Saturday, October 1st, 2016 MST

Owning and storing gold

My advice on owning and storing gold: buy the physical gold and store it yourself. The form of the gold, be it Krugerrands, American Gold Eagles or gold bars, is not as important as taking physical possession.

CMIGS does not hold or store gold for its clients—we ship it to them—and we strongly warn against trusting a third party to look after one’s gold. Gold is too important to trust to someone else’s care.

However, Americans who put gold or silver in their IRAs have to use precious metals warehouses. For those investors who buy gold (and silver) outside IRAs, we recommend that they secure the metal themselves.

As to whether the gold or silver should be stored in a bank safe deposit box or secured away from a bank is a decision that each gold owner must make. Investors who own their homes have many more storage options than investors who live in apartments. Frankly, we caution against keeping gold in apartments; we think that bank safe deposit boxes are the preferred storage places for apartment dwellers.

A final note on storing gold or silver at home, whether a house or an apartment: never, ever store gold or silver in a bedroom. That’s the first place that a common burglar goes, looking for cash, guns and jewelry.

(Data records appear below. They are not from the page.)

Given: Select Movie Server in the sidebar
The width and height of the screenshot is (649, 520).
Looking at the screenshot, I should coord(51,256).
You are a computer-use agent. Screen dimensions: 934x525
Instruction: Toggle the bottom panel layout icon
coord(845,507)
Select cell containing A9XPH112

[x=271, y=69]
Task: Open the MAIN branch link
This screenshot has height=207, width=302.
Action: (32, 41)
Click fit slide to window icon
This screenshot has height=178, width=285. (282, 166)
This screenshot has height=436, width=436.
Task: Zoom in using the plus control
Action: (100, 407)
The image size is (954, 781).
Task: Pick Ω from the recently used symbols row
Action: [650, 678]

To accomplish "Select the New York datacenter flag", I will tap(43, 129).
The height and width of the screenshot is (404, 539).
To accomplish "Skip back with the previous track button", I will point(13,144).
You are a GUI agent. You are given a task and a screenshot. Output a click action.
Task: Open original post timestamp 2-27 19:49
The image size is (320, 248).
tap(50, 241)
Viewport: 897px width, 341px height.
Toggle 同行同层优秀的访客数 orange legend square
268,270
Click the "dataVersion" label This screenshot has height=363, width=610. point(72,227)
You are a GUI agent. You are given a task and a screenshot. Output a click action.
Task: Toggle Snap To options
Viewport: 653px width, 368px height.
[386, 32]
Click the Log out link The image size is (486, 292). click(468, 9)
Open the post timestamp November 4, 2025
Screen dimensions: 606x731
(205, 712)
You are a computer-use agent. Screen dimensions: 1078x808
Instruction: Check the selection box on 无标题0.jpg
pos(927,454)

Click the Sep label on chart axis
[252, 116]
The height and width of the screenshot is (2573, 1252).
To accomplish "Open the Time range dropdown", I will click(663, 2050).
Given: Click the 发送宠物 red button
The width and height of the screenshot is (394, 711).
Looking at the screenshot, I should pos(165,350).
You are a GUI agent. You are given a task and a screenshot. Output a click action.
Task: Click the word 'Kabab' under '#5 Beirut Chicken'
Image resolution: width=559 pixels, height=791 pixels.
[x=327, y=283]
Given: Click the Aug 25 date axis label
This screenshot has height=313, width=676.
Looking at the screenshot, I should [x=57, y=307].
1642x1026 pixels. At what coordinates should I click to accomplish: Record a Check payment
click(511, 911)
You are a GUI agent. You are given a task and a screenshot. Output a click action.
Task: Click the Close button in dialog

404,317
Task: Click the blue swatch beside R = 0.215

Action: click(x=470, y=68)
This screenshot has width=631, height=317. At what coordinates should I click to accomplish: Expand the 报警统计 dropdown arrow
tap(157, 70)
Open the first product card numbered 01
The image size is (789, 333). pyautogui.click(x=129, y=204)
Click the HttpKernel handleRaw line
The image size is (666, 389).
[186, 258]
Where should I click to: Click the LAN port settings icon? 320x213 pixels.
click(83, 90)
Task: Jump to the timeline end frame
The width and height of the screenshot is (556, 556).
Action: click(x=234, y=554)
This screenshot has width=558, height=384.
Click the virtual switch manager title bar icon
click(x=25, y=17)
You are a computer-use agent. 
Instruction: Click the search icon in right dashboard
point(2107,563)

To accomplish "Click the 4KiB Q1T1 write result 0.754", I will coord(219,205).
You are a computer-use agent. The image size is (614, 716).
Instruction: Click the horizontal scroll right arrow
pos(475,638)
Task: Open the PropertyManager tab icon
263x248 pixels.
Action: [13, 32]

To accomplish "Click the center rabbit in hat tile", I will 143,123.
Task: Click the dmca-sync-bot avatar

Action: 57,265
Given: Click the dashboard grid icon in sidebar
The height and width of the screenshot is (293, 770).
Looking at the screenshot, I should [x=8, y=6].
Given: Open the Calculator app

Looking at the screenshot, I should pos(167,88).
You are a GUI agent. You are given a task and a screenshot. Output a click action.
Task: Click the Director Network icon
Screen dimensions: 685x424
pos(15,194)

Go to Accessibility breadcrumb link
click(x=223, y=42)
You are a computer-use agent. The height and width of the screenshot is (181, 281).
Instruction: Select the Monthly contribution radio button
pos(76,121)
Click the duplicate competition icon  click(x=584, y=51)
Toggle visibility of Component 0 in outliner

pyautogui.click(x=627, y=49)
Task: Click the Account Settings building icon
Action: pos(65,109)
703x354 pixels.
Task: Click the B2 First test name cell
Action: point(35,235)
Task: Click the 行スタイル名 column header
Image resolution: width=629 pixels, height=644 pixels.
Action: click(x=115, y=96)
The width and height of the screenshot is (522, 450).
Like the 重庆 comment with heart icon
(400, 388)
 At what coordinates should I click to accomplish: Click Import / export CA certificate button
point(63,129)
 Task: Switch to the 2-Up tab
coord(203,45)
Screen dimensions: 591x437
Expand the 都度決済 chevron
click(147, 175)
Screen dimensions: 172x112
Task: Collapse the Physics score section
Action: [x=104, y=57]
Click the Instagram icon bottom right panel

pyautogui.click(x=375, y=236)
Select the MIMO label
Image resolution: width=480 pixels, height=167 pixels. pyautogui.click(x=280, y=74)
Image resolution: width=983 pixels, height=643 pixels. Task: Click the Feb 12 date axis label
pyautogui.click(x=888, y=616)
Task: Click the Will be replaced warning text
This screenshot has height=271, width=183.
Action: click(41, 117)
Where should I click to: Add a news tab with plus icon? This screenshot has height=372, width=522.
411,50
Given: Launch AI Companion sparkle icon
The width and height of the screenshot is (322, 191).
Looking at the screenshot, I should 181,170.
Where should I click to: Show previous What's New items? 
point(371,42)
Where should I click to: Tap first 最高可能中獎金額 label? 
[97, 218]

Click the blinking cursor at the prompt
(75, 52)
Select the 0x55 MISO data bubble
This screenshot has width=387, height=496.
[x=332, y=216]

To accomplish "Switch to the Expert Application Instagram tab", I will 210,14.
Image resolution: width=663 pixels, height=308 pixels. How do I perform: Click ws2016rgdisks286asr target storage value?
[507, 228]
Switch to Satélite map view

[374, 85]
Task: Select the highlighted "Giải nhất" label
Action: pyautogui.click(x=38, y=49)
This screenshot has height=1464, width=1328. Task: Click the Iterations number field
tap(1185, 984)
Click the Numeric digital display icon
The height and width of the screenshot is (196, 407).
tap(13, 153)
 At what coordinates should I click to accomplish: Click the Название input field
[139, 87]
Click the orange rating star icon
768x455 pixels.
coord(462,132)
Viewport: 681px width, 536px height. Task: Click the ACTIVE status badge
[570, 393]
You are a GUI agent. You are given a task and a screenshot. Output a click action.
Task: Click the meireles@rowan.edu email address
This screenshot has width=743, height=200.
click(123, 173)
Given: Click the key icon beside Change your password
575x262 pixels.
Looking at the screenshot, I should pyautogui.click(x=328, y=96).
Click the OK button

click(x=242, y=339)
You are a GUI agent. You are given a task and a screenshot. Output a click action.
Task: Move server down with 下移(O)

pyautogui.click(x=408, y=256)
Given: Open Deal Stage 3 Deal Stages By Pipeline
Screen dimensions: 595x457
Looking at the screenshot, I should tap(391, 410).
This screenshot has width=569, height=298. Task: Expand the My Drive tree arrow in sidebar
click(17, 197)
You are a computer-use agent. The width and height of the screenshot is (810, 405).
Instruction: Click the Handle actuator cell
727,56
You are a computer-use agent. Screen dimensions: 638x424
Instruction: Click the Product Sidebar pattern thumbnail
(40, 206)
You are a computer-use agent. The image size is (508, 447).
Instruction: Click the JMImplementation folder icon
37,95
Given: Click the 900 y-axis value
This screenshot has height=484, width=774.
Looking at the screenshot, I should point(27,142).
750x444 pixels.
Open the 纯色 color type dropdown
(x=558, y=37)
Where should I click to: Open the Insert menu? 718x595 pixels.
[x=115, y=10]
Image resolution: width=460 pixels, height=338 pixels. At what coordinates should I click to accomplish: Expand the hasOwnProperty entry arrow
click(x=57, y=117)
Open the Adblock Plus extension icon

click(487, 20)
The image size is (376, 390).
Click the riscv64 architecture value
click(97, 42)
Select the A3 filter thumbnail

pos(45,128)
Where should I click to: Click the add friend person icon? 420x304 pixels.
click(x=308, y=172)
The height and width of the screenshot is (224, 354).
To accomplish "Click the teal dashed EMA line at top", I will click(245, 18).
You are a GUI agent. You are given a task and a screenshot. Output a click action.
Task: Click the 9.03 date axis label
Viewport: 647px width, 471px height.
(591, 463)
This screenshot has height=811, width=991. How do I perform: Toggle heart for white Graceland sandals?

What about owning “other forms of gold,” such as ETFs, futures contracts and gold mining shares? With ETFs (Exchange Traded Funds) you do not own gold. You own shares in a company that owns gold. You get the price action dollar for dollar with prices of gold, but you do not own gold.

With futures contracts, by going “long” them, you have the “right” to take delivery of the gold represented by the contract when it matures. With futures contracts, you get dollar for dollar price action plus you gain the advantage of leverage, meaning that you have to put up far less money than if you were buying gold for physical delivery, such as from CMI Gold & Silver Inc.

As with ETFs, when you buy futures contracts you do not “own” gold. You have the right to take delivery of the gold represented by the contract when it matures and you pay the full value of the contract. As for the leverage that comes with futures contracts, it also works against you if gold goes down before it goes up. Futures contracts are not suitable for gold investors and should be left to commodity speculators.

Mining shares also provide greater leverage than the outright ownership of gold because stock shares trade “times earnings.” Further, if you select a mining company that makes moves that increases earnings, you usually see the price of the stock rise. But, with stocks, you in no way “own” gold, you own “proxy gold,” which should increase in value if you select a gold mining company that makes good business decisions.

In reiterate, it my position that persons wanting to hedge against inflation and protect against financial uncertainties should buy gold, be it gold bullion coins or gold bars, take delivery of it and secure it themselves. Leaving someone else to look after your gold is risky.

Still, I recognize that some persons’ circumstances are such that buying and storing offshore, i.e., out of the United States, makes sense. In the past, I’ve had no good recommendations for investors wanting to buy offshore other than to seek out a Swiss bank. Now, though, I do.

BullionVault is a highly-professional precious metals firm owned by Galmarley Limited, a UK-registered company located in West London. BullionVault offers its clients choices of storage in London, Zurich and New York. Obviously, if you choose New York, you are not going offshore, but with BullionVault you have the option of storing precious metals either in London or Zurich.